Na tranquilidade do semiárido baiano, a casa da professora Maria Rosa Almeida Alves oferece uma vista deslumbrante da cordilheira do Espinhaço, com seu verde exuberante que desafia as expectativas de um ambiente seco. Jaguarari, o município onde ela reside, é conhecido como a “caixa d’água do sertão“, abrigando 63 nascentes que abastecem cidades em um raio de até 100 quilômetros.

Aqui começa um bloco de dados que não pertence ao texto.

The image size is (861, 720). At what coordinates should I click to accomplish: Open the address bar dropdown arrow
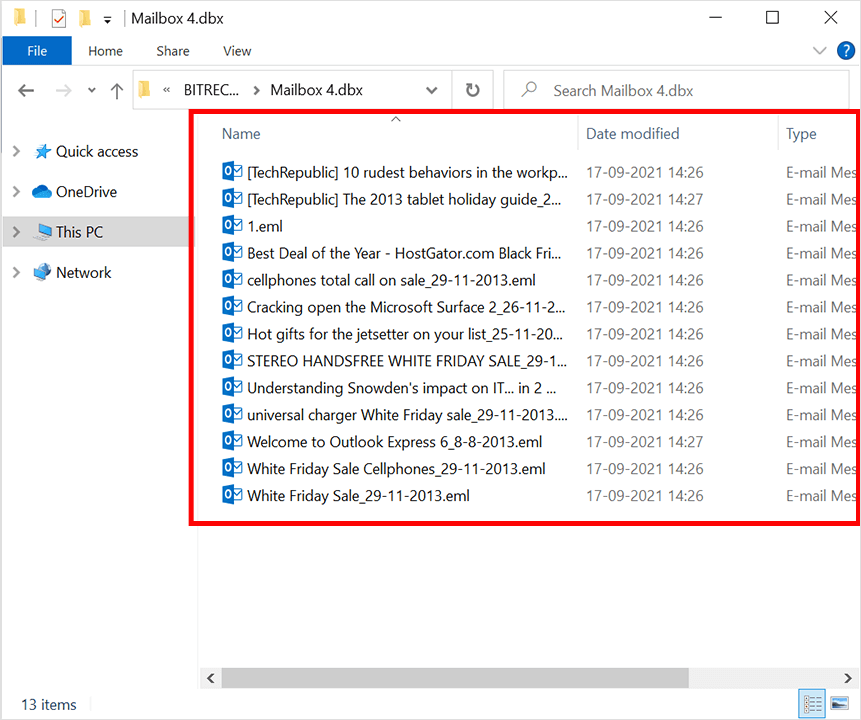coord(431,89)
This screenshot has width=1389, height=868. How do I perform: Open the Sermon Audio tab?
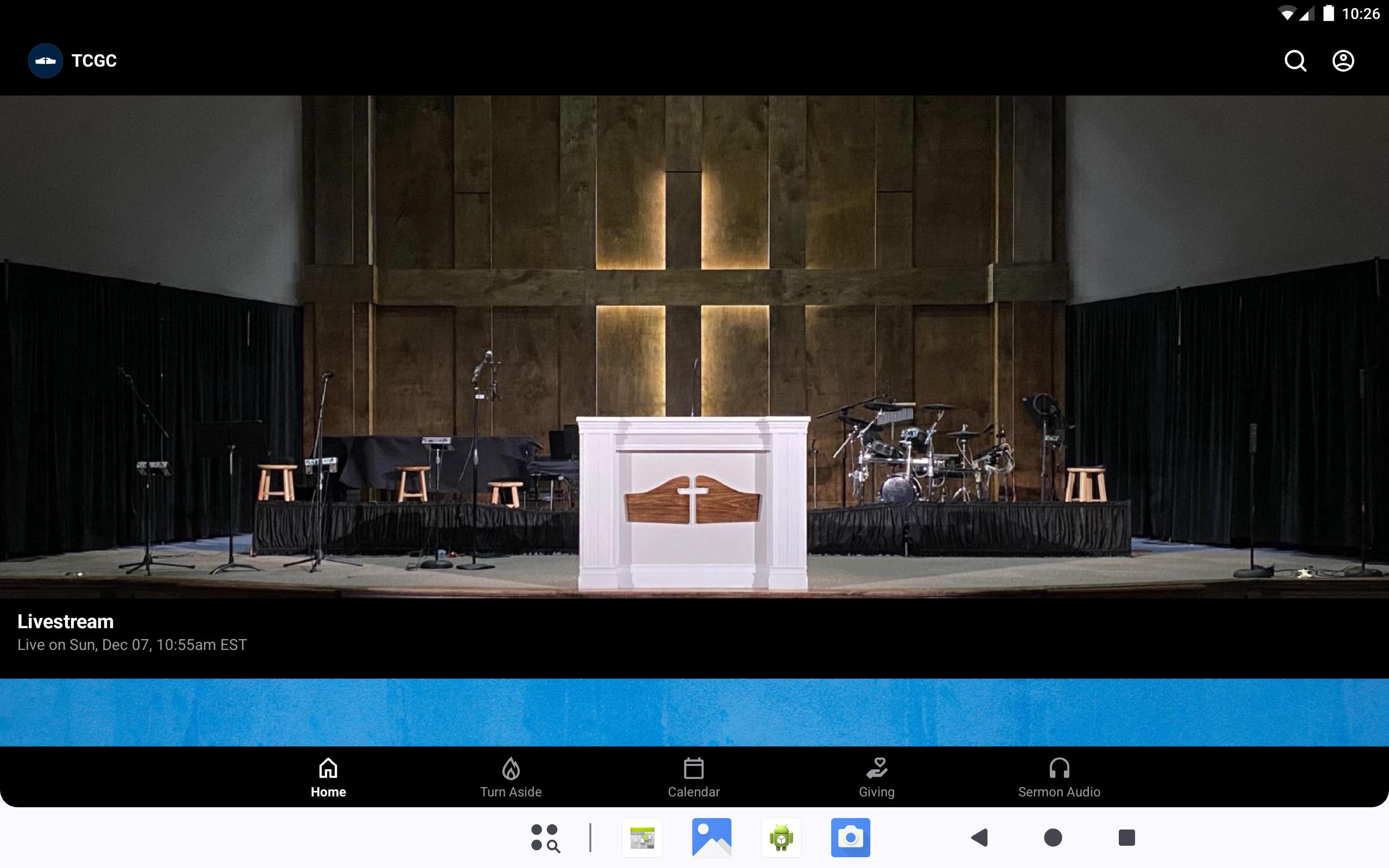click(1059, 777)
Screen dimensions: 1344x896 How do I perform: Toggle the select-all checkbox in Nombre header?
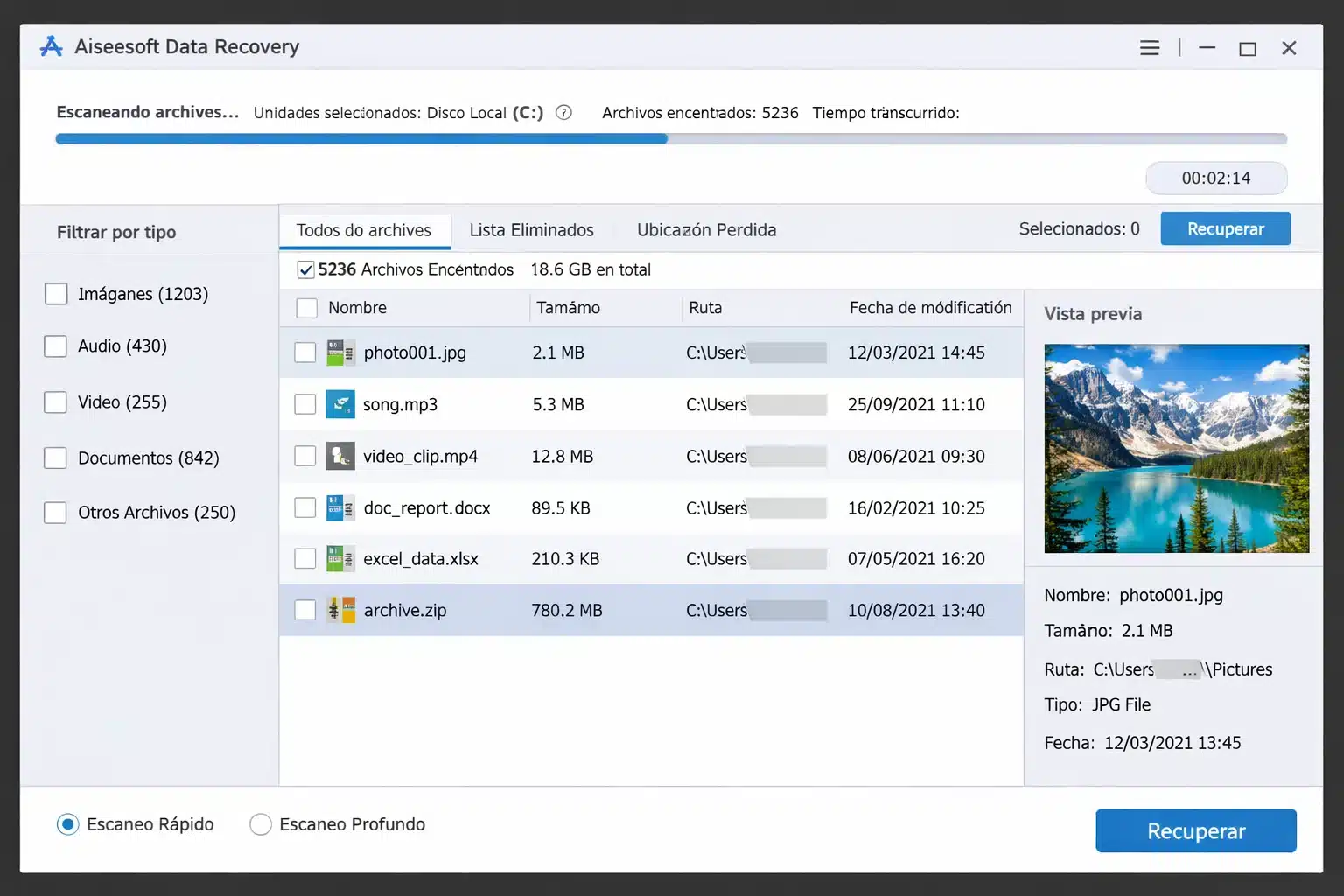(306, 308)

Essa região, favorecida por ventos ideais para a produção de energia, foi escolhida pela Quinto Energy para seu mais ambicioso projeto: o Complexo Manacá. O empreendimento prevê a instalação de 405 torres de energia eólica e 476 mil placas solares, somando uma capacidade de 3,43 GW, o equivalente a um quarto da capacidade de Itaipu. O projeto, com início de operação previsto para 2027, envolve um investimento de R$ 10 bilhões.
No entanto, a professora Maria Rosa e o movimento Salve as Serras alertam para os riscos ambientais, especialmente a ameaça às nascentes que abastecem mais de 1 milhão de pessoas. Em janeiro de 2023, o grupo apresentou uma denúncia ao Ministério Público do Estado da Bahia (MP-BA), destacando a necessidade de preservar as áreas remanescentes de Mata Atlântica e as nascentes de água.
Gustavo Hees de Negreiros, doutor em ciências florestais, explica que a instalação das torres eólicas pode soterrar as nascentes devido ao desmatamento necessário para a construção das estradas de acesso. Ele alerta que o impacto não vem apenas das torres, mas das enormes movimentações de terra para criar as vias de transporte.
O Complexo Manacá enfrenta críticas pela falta de consideração adequada das nascentes no processo de licenciamento ambiental. O Instituto de Meio Ambiente e Recursos Hídricos da Bahia (Inema) concedeu a licença prévia citando apenas três nascentes perenes, número contestado pelo secretário de Meio Ambiente de Jaguarari, José Roberto de Siqueira Lima.
O projeto prevê a construção de 446 quilômetros de estradas internas, o que implica um desmatamento significativo. Juracy Marques, professor da Universidade do Estado da Bahia (Uneb), critica a transformação das serras em “desertos de concreto“, ressaltando a importância de manter as caixas d’água naturais intactas.
A promessa de aumento dos investimentos pode garantir a continuidade das operações da Enel no Brasil, que enfrenta pressões para resolver os problemas energéticos, especialmente em São Paulo. O ministro de Minas e Energia, Alexandre Silveira, está preparando um estudo com base nas garantias apresentadas pela Enel para solucionar esses desafios.
A instalação de grandes usinas eólicas e solares, embora rotuladas como energia limpa, está longe de ser inofensiva, aponta um estudo assinado por 29 organizações ambientais. A região Nordeste, considerada habitat de 60% das espécies de peixes de água doce, está em risco, conforme alerta o relatório do IPCC.
Enquanto isso, a prefeitura de Jaguarari tenta negociar melhores condições e locais alternativos para a instalação dos parques eólicos, buscando um equilíbrio entre desenvolvimento econômico e preservação ambiental.